• To be done
List every line below that contains the word "Given", copying each one in full.

## start Exercise inputs

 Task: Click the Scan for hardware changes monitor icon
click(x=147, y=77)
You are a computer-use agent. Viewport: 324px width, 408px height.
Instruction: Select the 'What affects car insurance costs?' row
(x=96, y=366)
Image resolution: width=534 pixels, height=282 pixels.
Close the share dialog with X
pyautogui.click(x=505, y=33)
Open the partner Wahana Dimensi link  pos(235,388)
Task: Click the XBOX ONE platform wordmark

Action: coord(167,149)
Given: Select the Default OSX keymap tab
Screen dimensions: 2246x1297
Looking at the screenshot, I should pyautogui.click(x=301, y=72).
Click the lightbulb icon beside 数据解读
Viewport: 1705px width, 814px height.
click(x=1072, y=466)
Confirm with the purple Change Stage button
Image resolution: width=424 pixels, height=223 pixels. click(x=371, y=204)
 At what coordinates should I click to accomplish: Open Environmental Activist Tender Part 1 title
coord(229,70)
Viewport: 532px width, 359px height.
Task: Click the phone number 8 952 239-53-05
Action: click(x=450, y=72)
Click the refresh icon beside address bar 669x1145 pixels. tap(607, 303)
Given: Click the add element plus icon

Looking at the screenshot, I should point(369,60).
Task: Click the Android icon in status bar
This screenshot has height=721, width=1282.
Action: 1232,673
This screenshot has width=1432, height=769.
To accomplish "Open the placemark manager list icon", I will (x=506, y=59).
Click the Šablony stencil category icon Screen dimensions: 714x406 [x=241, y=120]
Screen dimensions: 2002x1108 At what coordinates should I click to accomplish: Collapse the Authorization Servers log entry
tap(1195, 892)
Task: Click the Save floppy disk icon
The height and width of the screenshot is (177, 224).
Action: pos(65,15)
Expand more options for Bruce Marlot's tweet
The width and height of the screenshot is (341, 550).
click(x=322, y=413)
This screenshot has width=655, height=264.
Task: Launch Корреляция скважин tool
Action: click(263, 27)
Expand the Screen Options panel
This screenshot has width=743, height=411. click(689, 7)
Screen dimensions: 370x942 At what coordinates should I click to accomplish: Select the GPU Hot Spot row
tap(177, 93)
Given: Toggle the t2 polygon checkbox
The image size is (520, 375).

## end Exercise inputs

• Written solution
Given: Select the Default OSX keymap tab
Given: Click the add element plus icon
Given: Toggle the t2 polygon checkbox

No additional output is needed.